*** Material provided Section Begins ***

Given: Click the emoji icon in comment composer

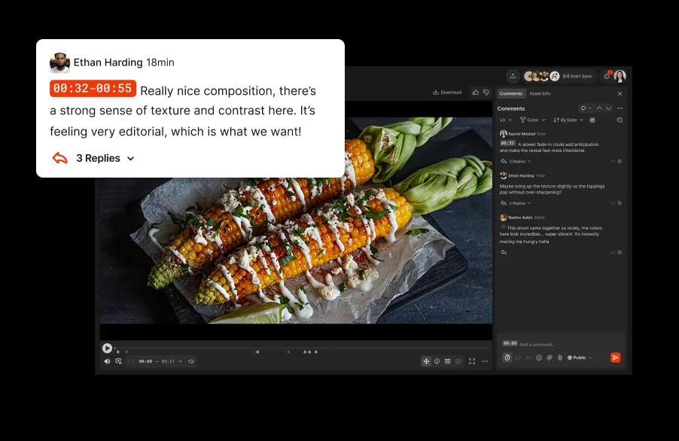Looking at the screenshot, I should [537, 358].
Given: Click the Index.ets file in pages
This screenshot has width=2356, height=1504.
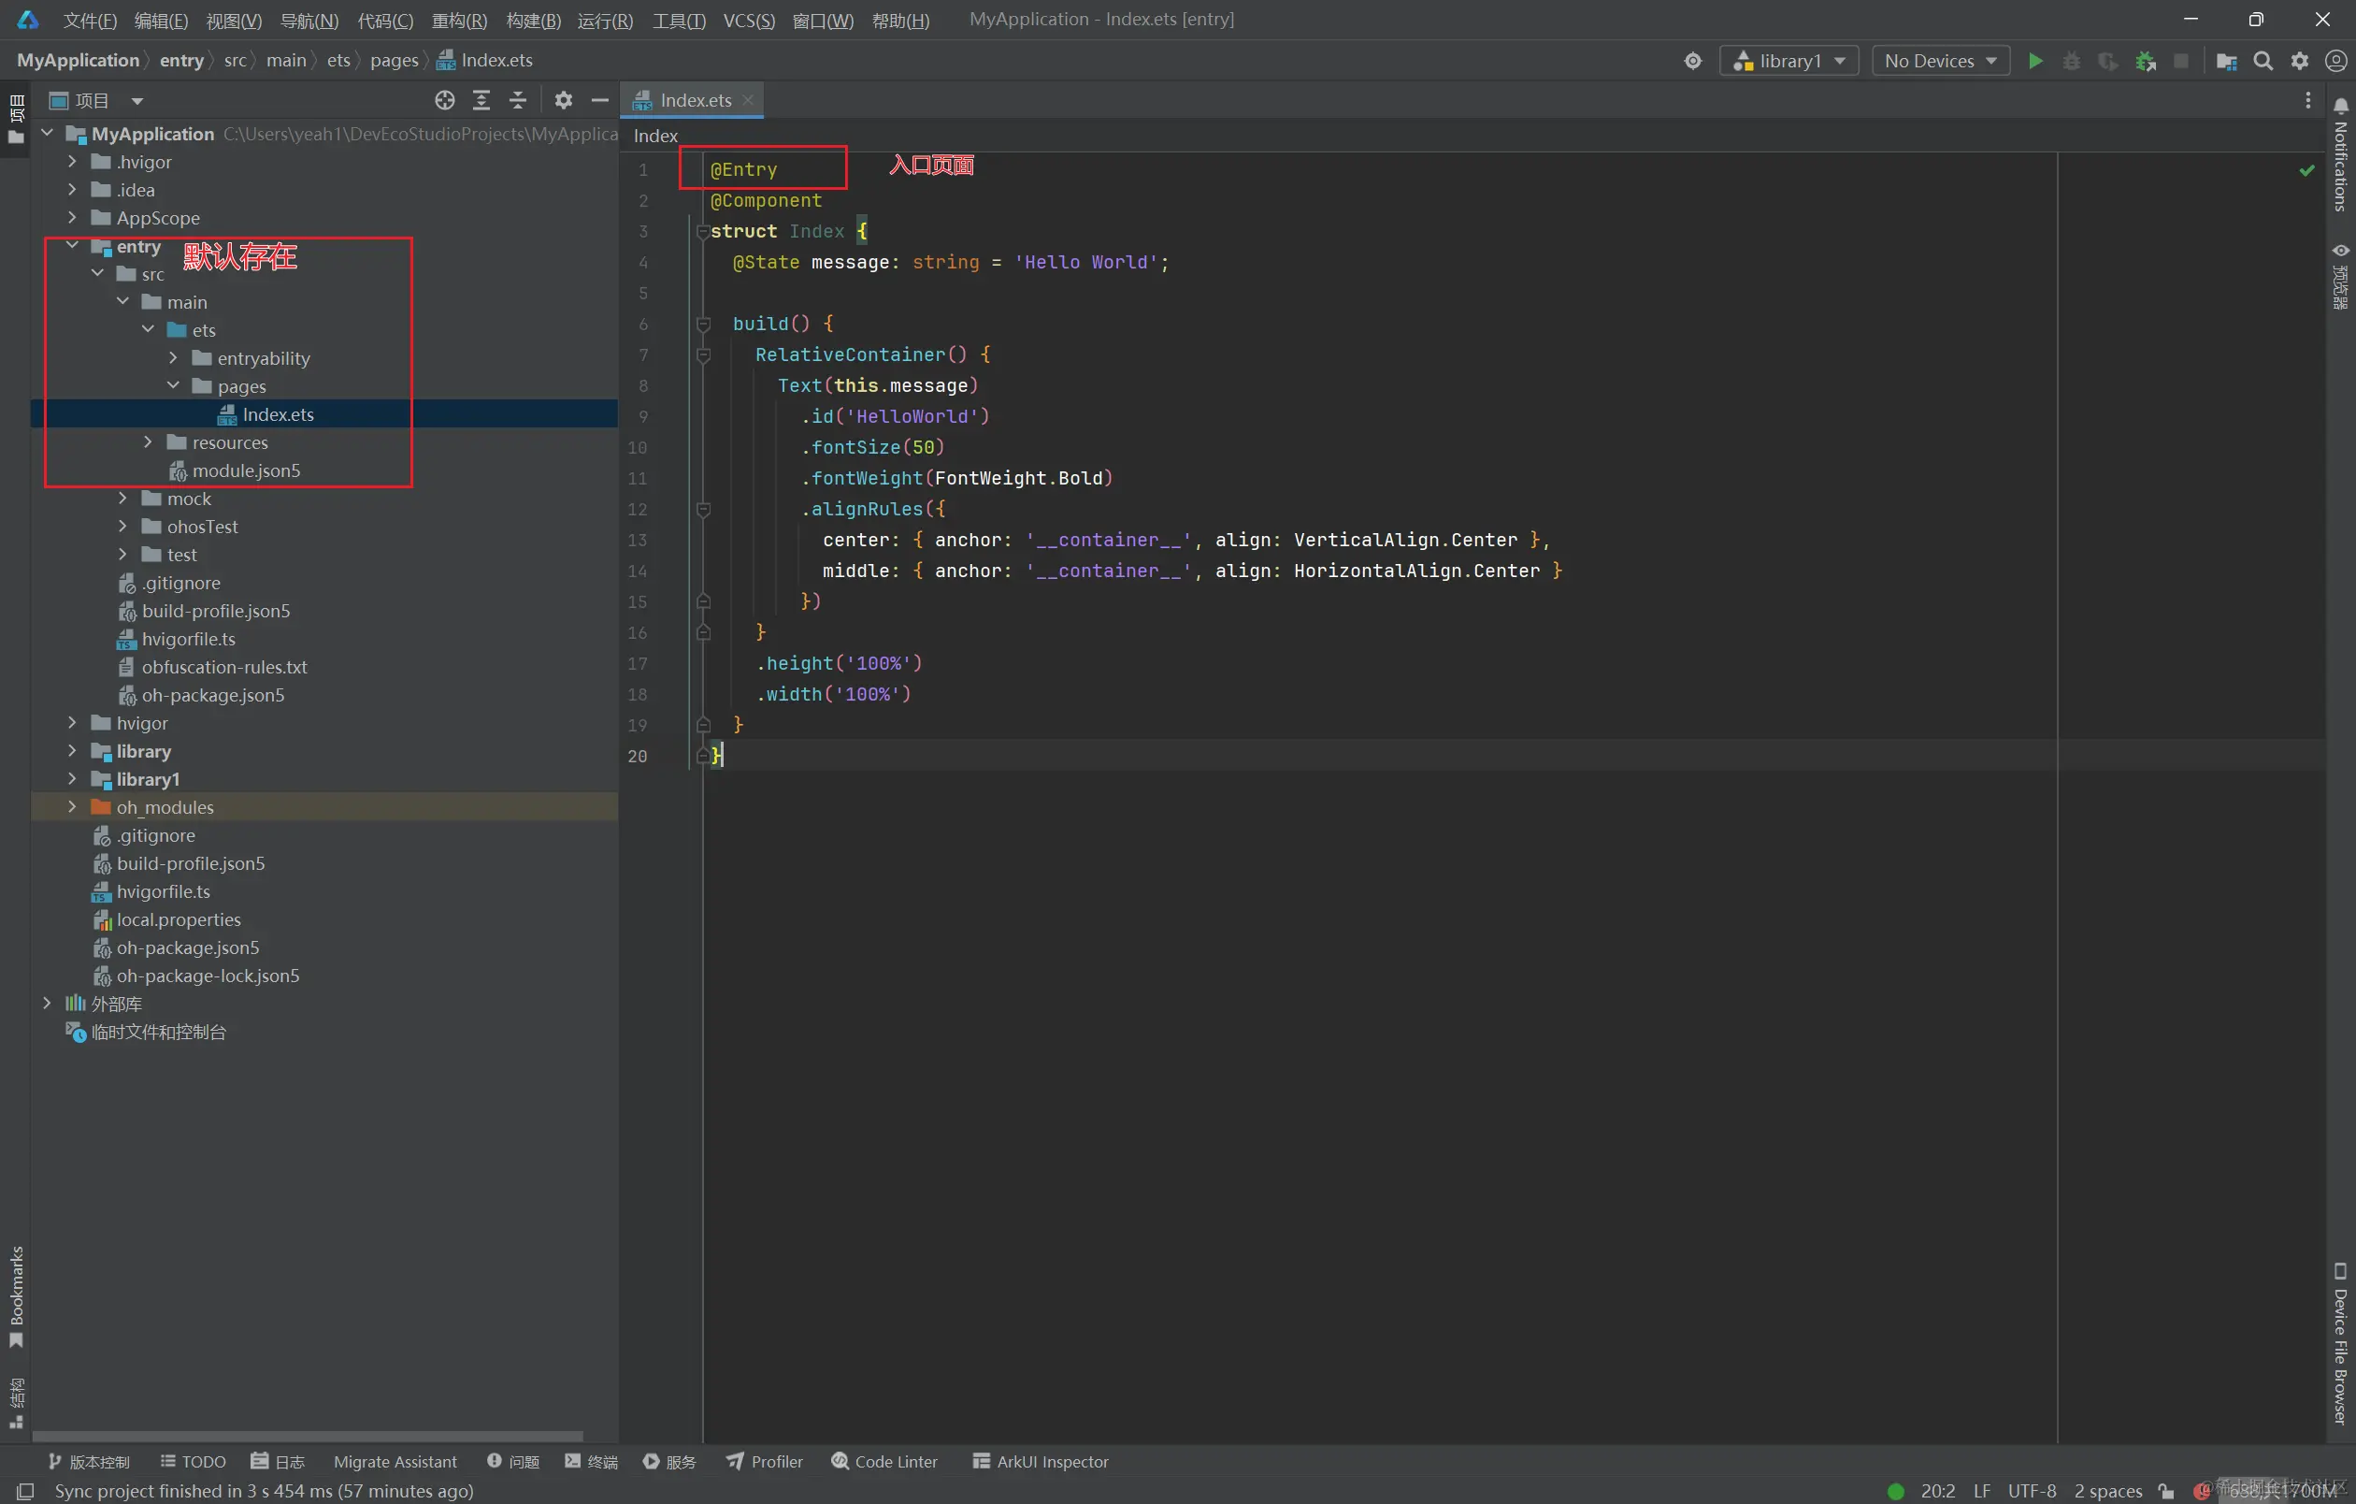Looking at the screenshot, I should (x=277, y=414).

*** Material provided Section Ends ***

### Task description
Leave the pictures out and print the records above exactly as they stand.

### Task solution
Given: Click the emoji icon in comment composer

Looking at the screenshot, I should [537, 358].
Given: Click the Index.ets file in pages
This screenshot has width=2356, height=1504.
Looking at the screenshot, I should (x=277, y=414).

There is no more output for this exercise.